La hermana de la víctima contó cómo la engañó el agresor
La hermana de la víctima explicó el momento del rapto: "Ella pasaba por el frente de su casa y el hombre le pidió ayuda para levantar una caja. Como es muy sociable y amable, se acercó y ahí él aprovechó, la agarró del cuello y la metió adentro".
"Fueron muchísimas horas las que estuvo en ese domicilio. Claramente las intenciones de él eran otras ya que encontraron un pozo en el fondo, como también guantes", sostuvo.
"La admiro mucho, yo creo que no hubiese podido haber hecho lo mismo en esa situación. Ella trató de ponerse en el lugar del agresor, por así decirlo, y le decía: 'Tranquilo, por favor soltame, me están buscando, te prometo que no voy a decir nada', y él le dijo que la iba a largar pero cuando se fuera un poco la gente que andaba en la zona", continuó.
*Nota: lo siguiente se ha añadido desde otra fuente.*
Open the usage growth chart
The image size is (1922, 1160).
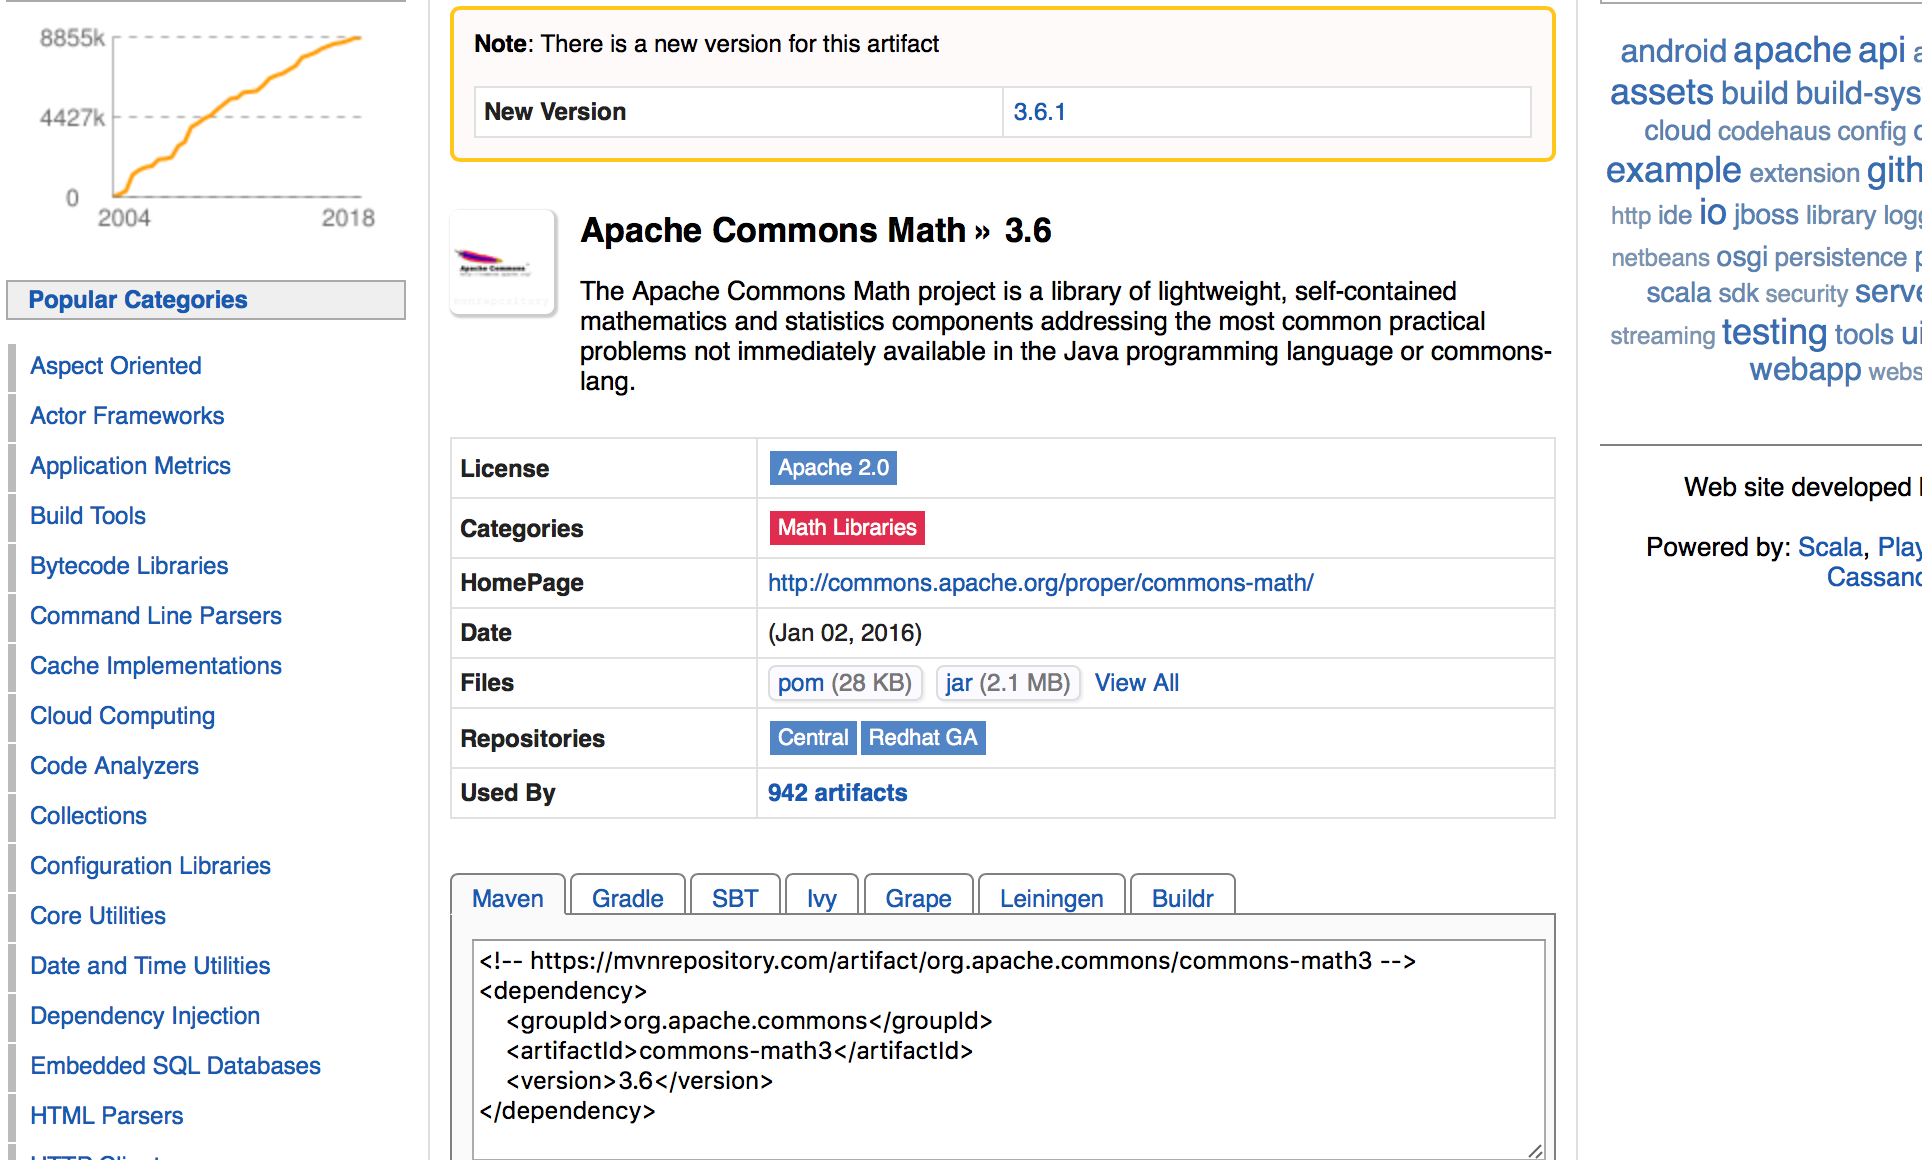pos(236,118)
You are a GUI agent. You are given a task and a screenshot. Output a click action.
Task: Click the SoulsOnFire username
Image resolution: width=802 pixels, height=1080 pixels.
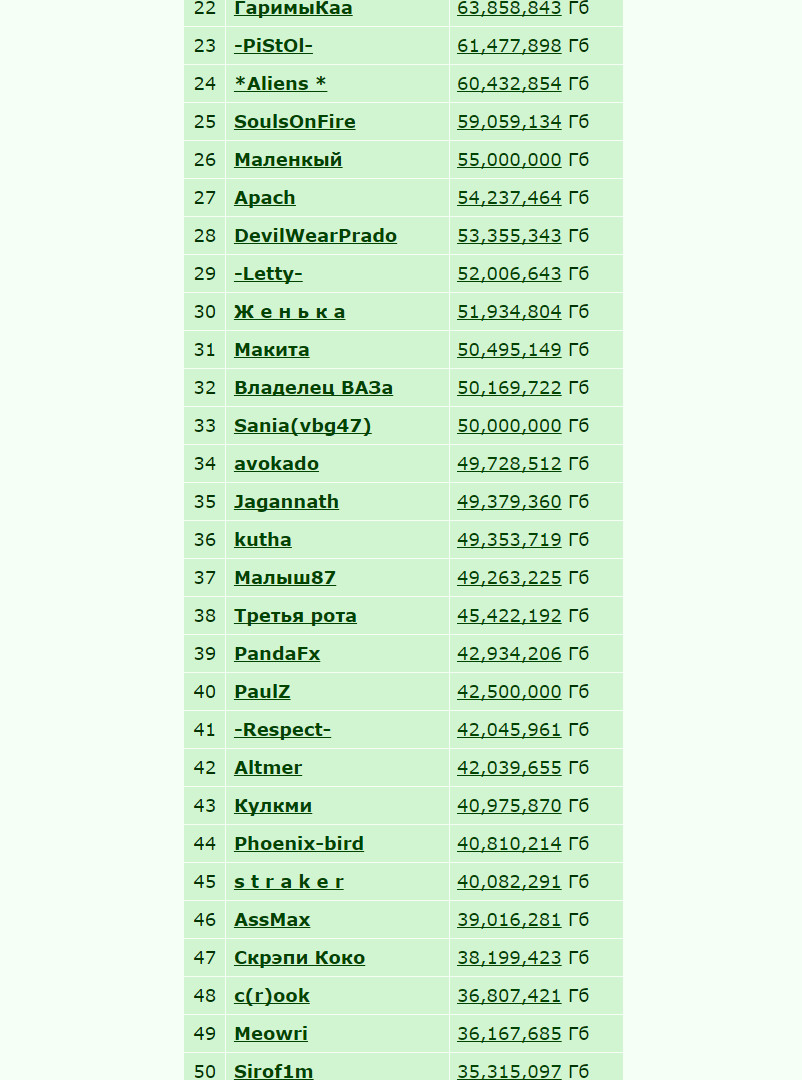point(294,121)
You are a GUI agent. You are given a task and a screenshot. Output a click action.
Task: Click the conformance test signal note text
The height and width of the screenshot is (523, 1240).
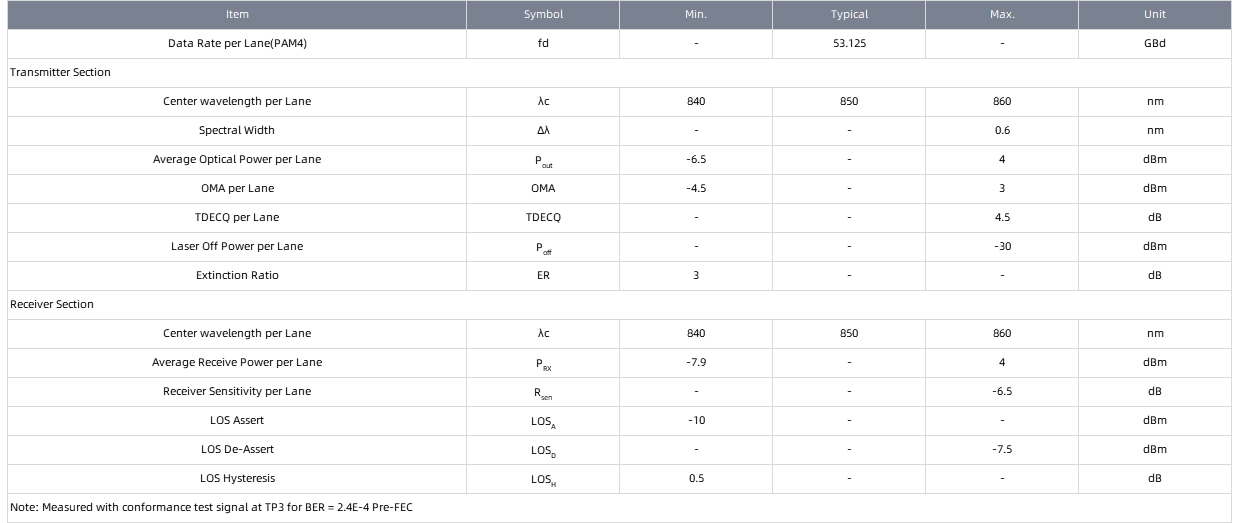point(211,508)
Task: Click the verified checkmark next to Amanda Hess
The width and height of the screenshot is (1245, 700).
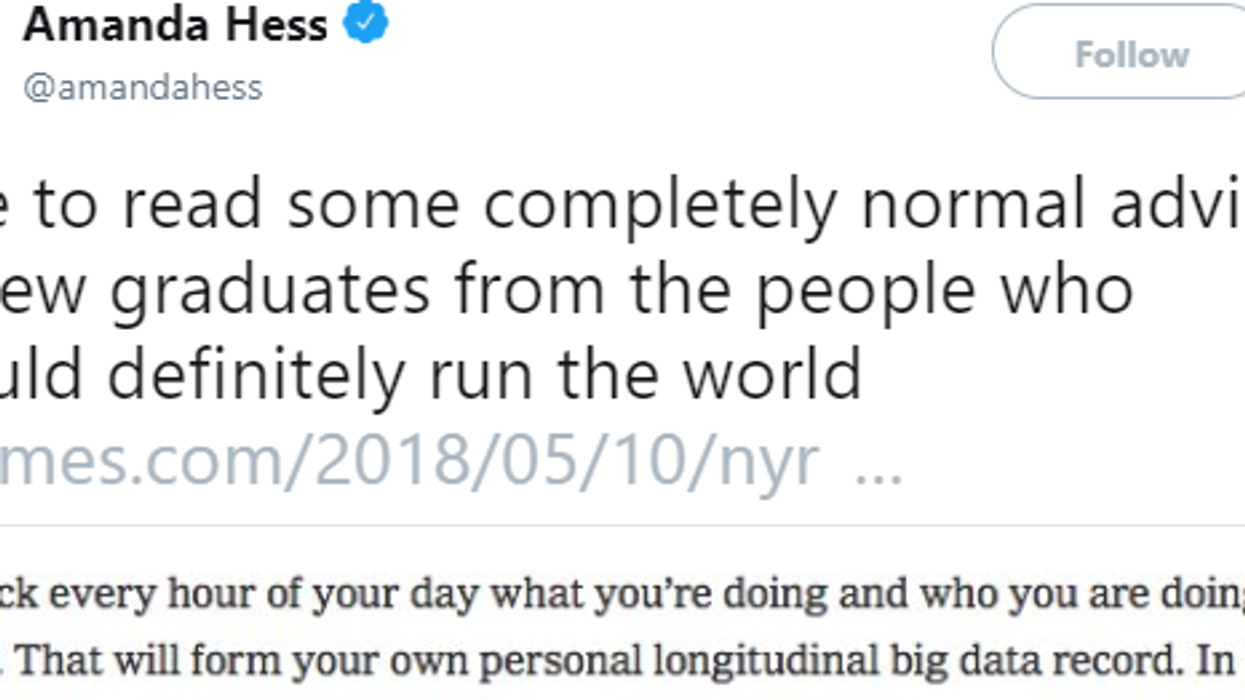Action: 367,22
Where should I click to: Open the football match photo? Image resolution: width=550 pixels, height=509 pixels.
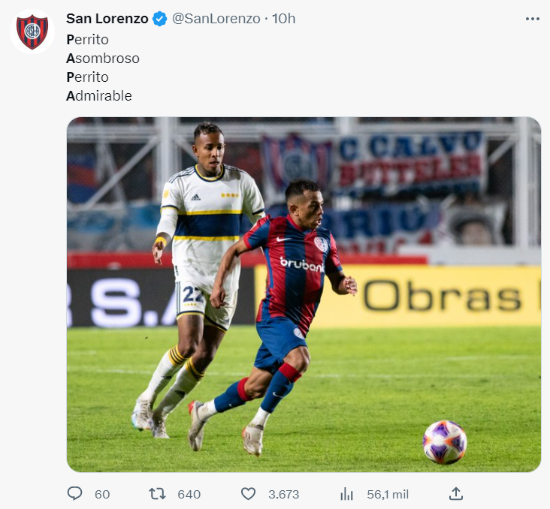304,294
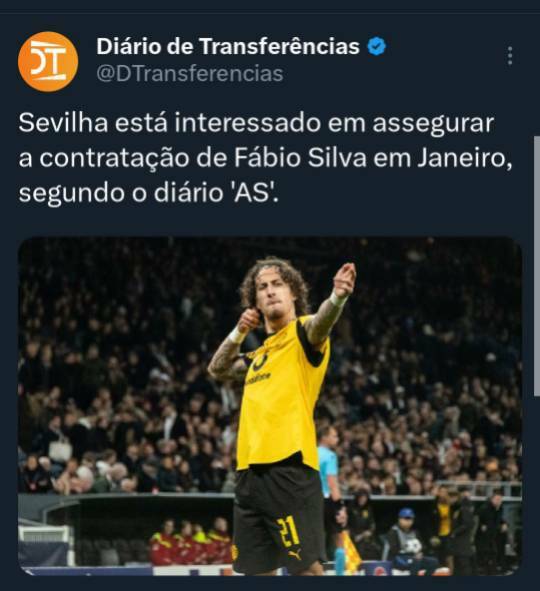Image resolution: width=540 pixels, height=591 pixels.
Task: Click the player's pointing hand
Action: coord(345,278)
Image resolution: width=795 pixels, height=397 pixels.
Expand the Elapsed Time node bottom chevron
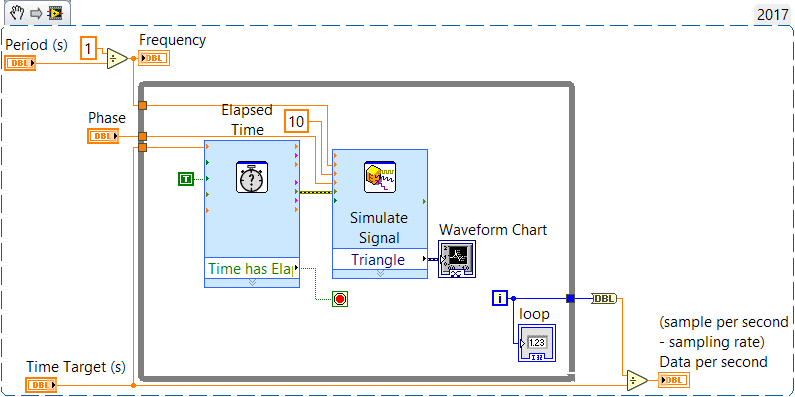click(x=252, y=282)
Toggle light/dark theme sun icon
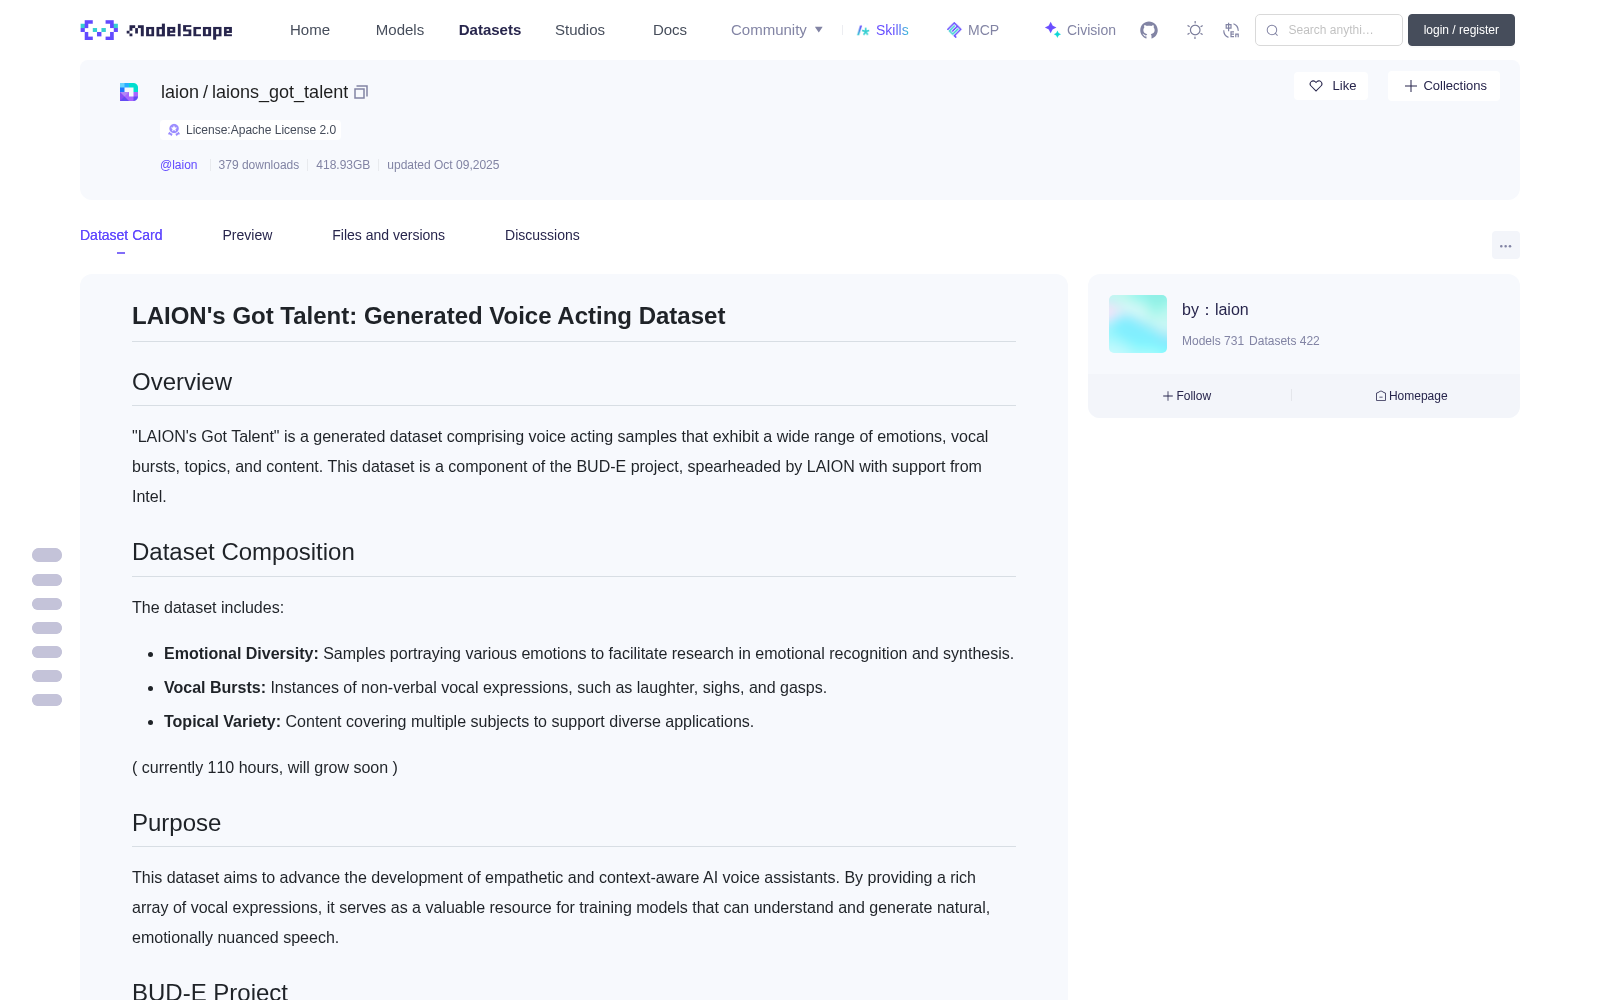 1195,30
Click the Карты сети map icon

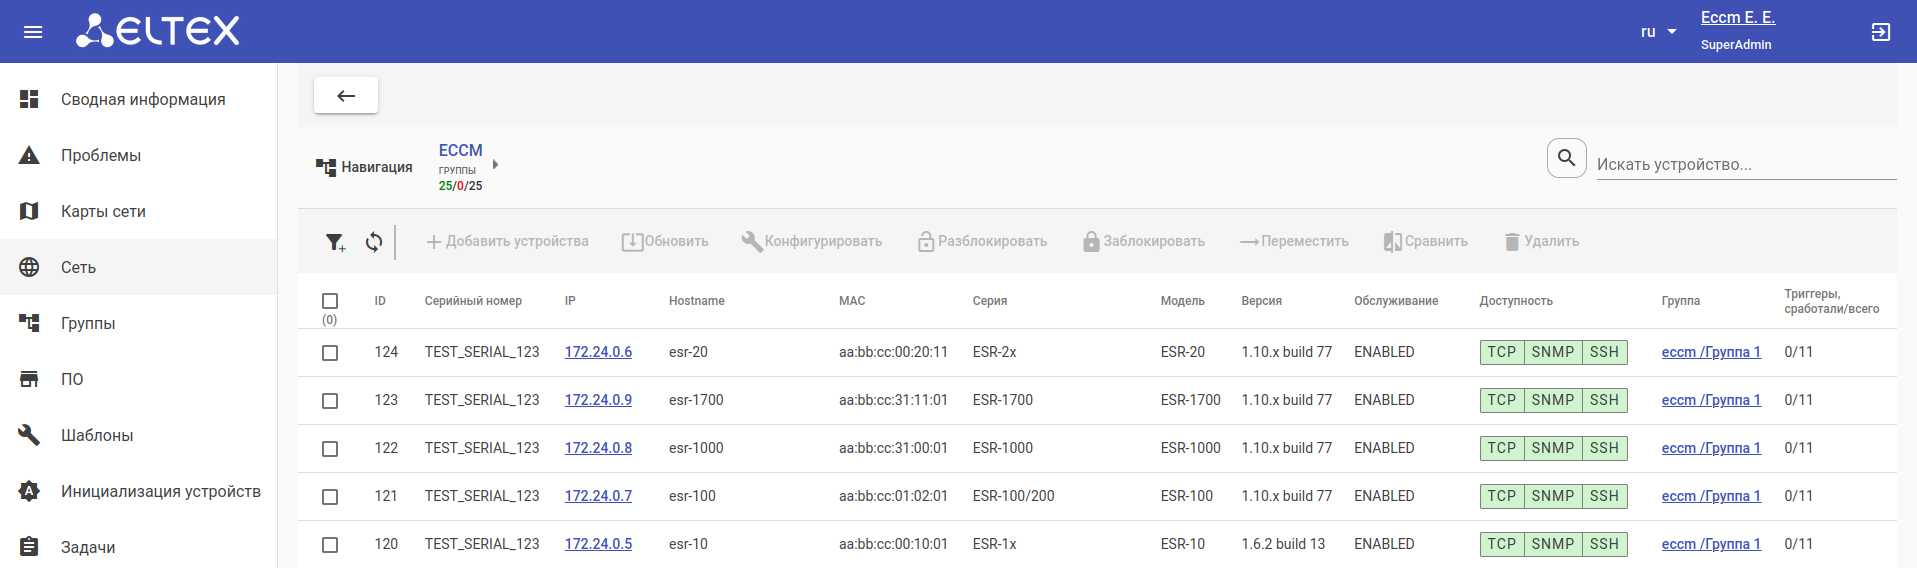29,211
Las amenazas que sufrió la joven estudiante
Además, la hermana de la estudiante dijo que el abusador "fue muy cínico. La tenía amenazada todo el tiempo con un arma blanca, por lo que ella pudo ver. Le dio comida, le prendió la televisión, como si no pasara nada. Le decía que era para pasar el tiempo. No la dejó sola en ningún momento".
"Nosotros sacamos conclusiones. Creemos que le revisó el celular a mi hermana y vio que estábamos buscándola y movilizándonos por todos lados", sumó.
Luego de siete horas de mantenerla cautiva, el abusador "la sacó por atrás del loteo y la dejó cerca de una cancha, la llevó caminando un poco más de una cuadra. Ella esperó que se alejara mientras se sacó un poco el pegamento que tenía en los ojos y vio el micro 665, lo paró y le pidió al chofer por favor que la llevara a la Comisaría. También se tiró al piso y le dijo al colectivero que era para que no la viera nadie".